**PROBLEM DESCRIPTION**
The line containing "Menu (219, 22)" marks the start; return it and every line after it in the listing below, exactly, through the last.

**RECORD EXCERPTS**
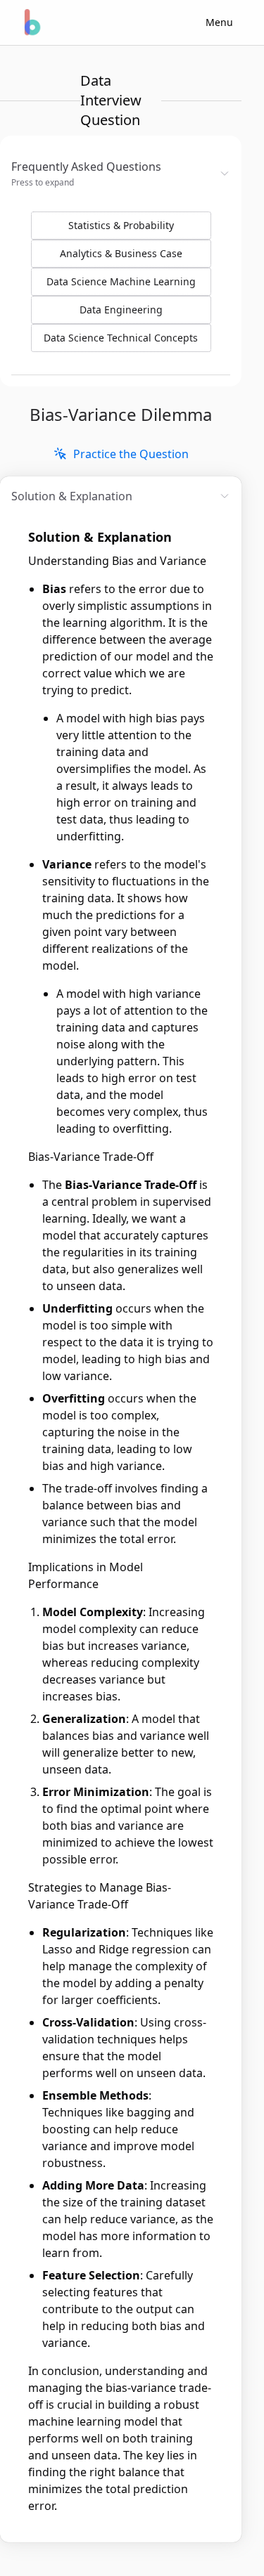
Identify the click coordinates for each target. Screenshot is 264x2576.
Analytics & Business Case (121, 253)
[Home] (31, 22)
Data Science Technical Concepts (121, 337)
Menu (219, 22)
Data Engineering (121, 309)
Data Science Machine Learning (121, 281)
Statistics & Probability (121, 225)
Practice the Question (131, 454)
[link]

**SOLUTION FOR THIS EXERCISE**
Menu (219, 22)
Data Engineering (121, 309)
Data Science Machine Learning (121, 281)
Statistics & Probability (121, 225)
Practice the Question (131, 454)
[link]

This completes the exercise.